(Records to use)
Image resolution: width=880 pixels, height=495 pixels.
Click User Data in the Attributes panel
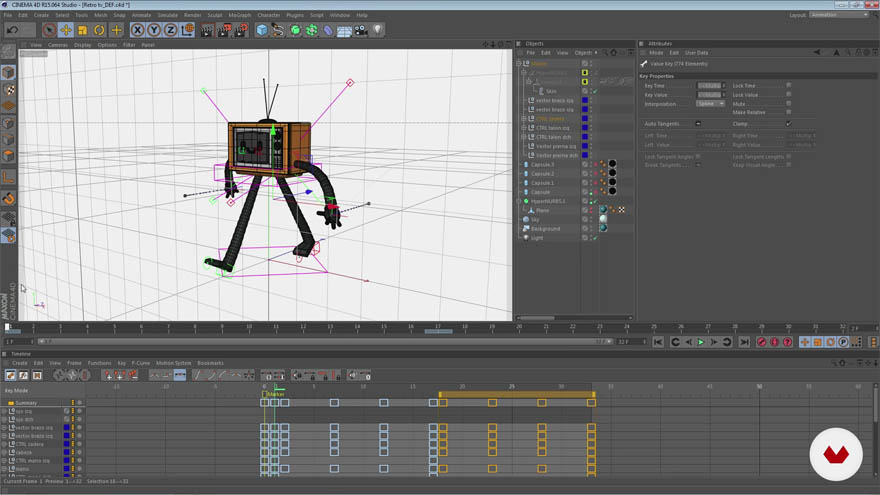pos(696,53)
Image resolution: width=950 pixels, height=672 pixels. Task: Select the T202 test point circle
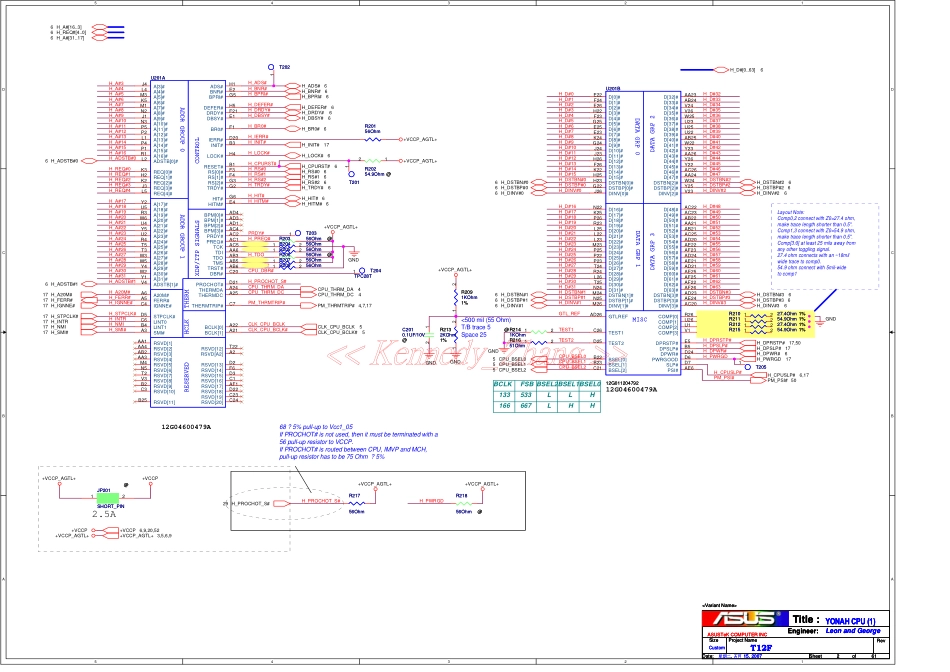270,67
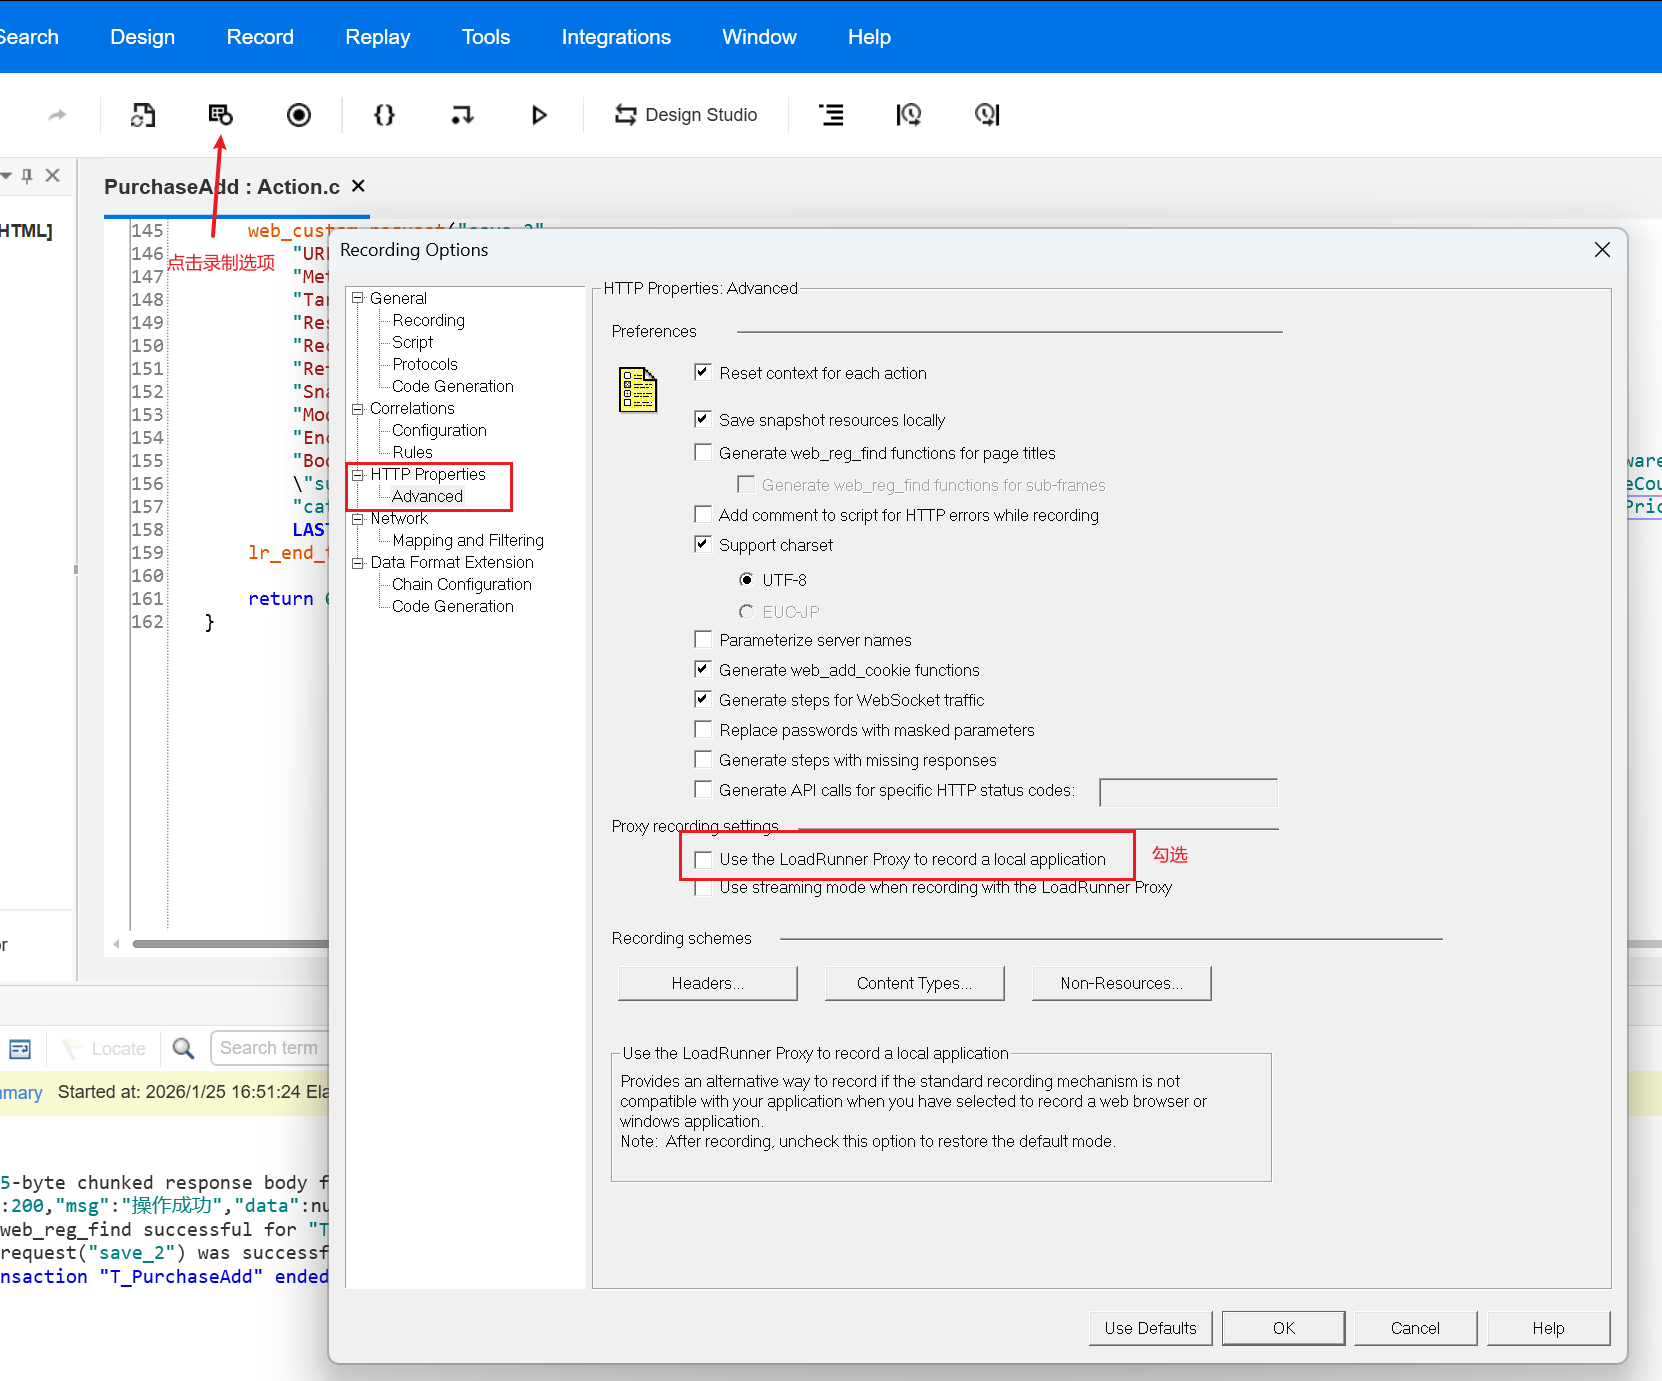Click the OK button in Recording Options
Screen dimensions: 1662x1381
click(1283, 1328)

(Task item)
When you reach an image, pass over it, and retype all other material exactly.

(Solution for this task)
Image resolution: width=880 pixels, height=495 pixels.
Click User Data in the Attributes panel
pos(696,53)
Image resolution: width=950 pixels, height=672 pixels. Task: Select the T202 test point circle
270,67
Click the OK button in Recording Options
Screen dimensions: 1662x1381
click(1283, 1328)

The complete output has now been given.